Further, if the preserved contralateral testicle is still present, any of its alterations is most likely an early sign of further generalized recurrence. Certainly an earlier and easier way to detect a recurrence than from marrow aspirates or blood sampling). Thus entailing further salvage chemotherapy or transplant.
Unfortunately my advice was not followed and the testicle that I had refused to remove, was “treated” with irradiation (24 Grays), thus nullifying my hopes of a more conservative approach and for a better future quality of life for that Patient.
Since then the child had no further treatment, but now 12 years later the left sided orchyepididymectomy and right sided testicular irradiation. He is, needlessly and permanently under hormonal treatment has a small penis and a stunted growth. And he will never be a true father.
I believe that that this Patient was a real prof of the need to reevaluate the current guidelines for ALL. Also a Dutch Study, using only chemotherapy, showed that 5 patients, in whom irradiation of the contralateral testicle was avoided remained disease free.
When this problem was presented at a IPSO Meeting, almost all Pediatric Surgeons present, agreed on a conservative approach, the only exception being a Pediatric Oncologist, quoting the “sacred” POG 8304.

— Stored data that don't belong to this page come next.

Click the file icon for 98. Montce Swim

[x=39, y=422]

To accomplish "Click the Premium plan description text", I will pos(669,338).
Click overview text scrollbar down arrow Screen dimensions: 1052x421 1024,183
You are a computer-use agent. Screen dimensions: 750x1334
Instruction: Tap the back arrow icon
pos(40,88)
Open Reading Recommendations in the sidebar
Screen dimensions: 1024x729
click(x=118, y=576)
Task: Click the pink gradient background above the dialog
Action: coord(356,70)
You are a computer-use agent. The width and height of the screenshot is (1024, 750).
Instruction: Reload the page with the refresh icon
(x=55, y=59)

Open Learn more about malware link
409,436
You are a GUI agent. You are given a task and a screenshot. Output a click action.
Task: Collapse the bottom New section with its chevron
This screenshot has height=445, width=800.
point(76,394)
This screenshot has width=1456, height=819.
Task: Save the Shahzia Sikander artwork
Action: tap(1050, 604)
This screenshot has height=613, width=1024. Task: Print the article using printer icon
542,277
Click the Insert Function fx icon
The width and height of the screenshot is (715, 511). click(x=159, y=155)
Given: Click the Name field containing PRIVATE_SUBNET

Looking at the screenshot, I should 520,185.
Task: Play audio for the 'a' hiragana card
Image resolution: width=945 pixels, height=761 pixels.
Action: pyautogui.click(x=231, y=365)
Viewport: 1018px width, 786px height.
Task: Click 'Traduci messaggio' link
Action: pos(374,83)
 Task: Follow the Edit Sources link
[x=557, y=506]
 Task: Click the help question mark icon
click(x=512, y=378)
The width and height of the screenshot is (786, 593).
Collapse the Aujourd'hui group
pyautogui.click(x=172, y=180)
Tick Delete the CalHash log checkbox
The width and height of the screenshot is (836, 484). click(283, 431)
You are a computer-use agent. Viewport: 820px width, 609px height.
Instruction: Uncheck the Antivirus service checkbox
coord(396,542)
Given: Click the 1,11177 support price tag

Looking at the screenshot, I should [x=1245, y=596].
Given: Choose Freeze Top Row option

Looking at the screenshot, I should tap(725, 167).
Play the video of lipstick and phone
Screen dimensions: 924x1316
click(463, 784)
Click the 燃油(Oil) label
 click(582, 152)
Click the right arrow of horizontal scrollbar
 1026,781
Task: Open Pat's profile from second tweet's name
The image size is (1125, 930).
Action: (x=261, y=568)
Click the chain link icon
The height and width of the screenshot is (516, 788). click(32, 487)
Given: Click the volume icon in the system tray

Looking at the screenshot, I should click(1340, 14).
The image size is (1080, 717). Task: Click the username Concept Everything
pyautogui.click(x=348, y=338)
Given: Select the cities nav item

So I firmly believe that POG 8034 (and other Protocols for AAL, that unfortunately maintain the same “classical” philosophy), need to be reviewed, so that common sense and future quality of life for the Patients will prevail, at a minimal health risk.
And now some final remarks: now, that everyone is worried with costs apart from being sterile, the treatment costs of this male patient with “Growth Hormone” and “Testosterone”, would amount to a expense of around 100 dollars per month. With a life expectancy of more 60 years (accepting a lowering dose over the years), it will mean an avoidable cost of, at least, many thousands of dollars [11,12].